BEGIN Exercise materials

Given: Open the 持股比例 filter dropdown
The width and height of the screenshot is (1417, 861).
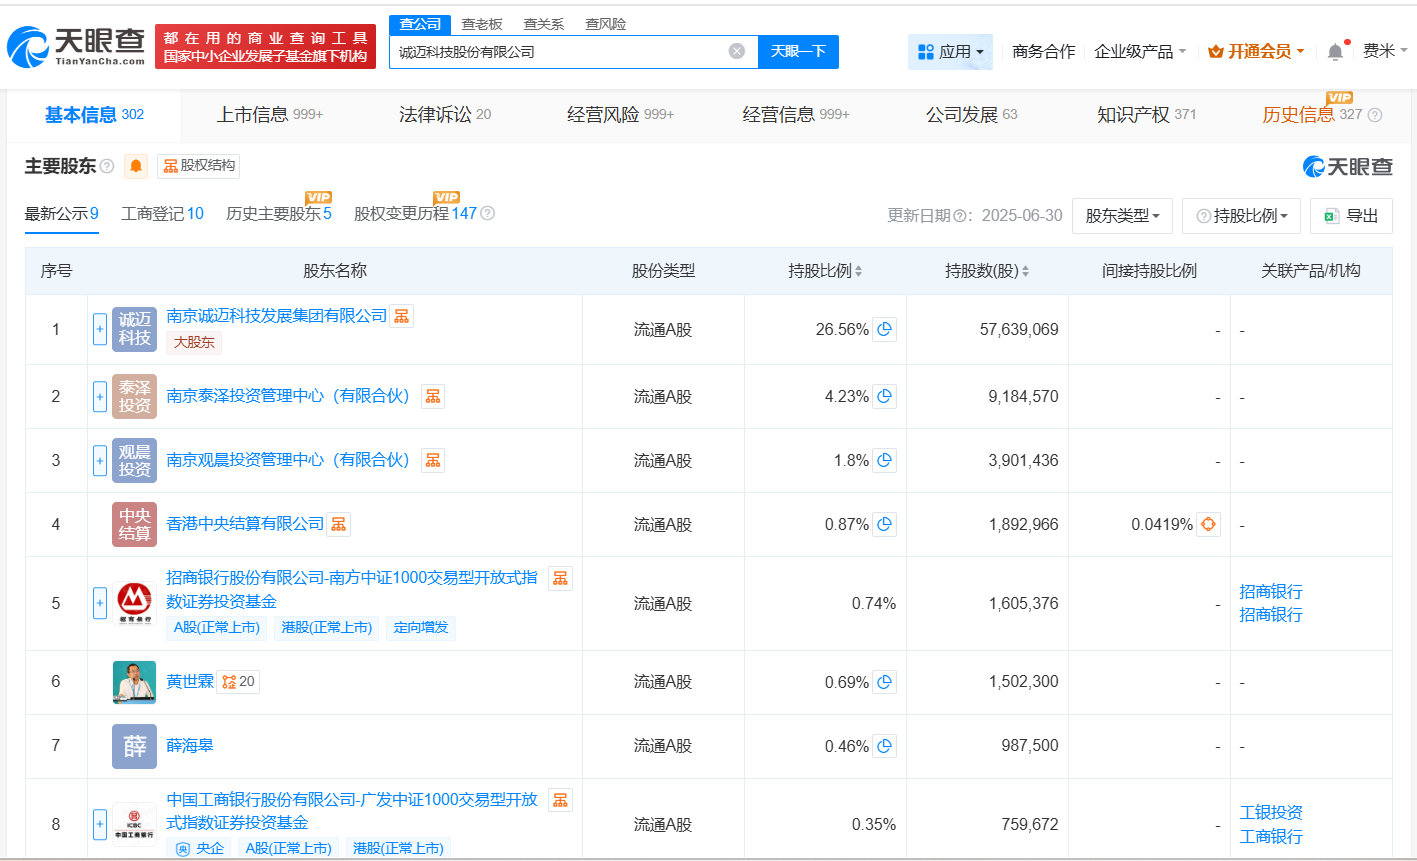Looking at the screenshot, I should pos(1241,215).
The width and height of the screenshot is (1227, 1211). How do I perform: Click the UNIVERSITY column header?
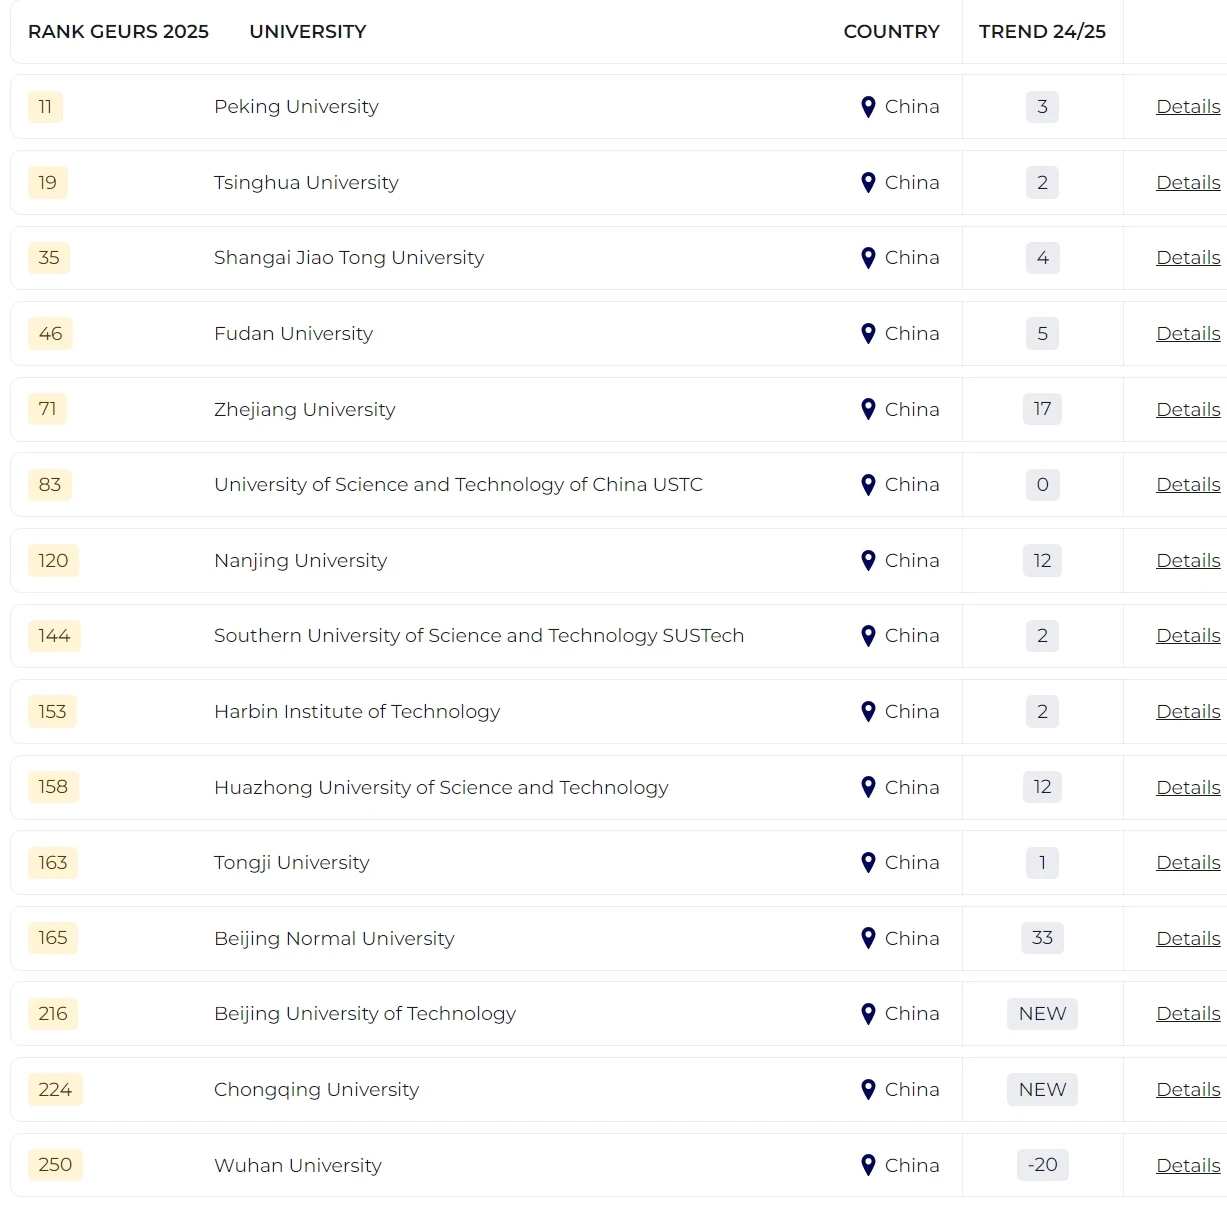(x=307, y=31)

END Exercise materials

What needs to be done: Exactly as given, transcribe every line of the data, but not its images.

Response area:
Given: Open the 持股比例 filter dropdown
The width and height of the screenshot is (1417, 861).
Looking at the screenshot, I should pos(1241,215).
The width and height of the screenshot is (1227, 1211). How do I perform: Click the UNIVERSITY column header?
(x=307, y=31)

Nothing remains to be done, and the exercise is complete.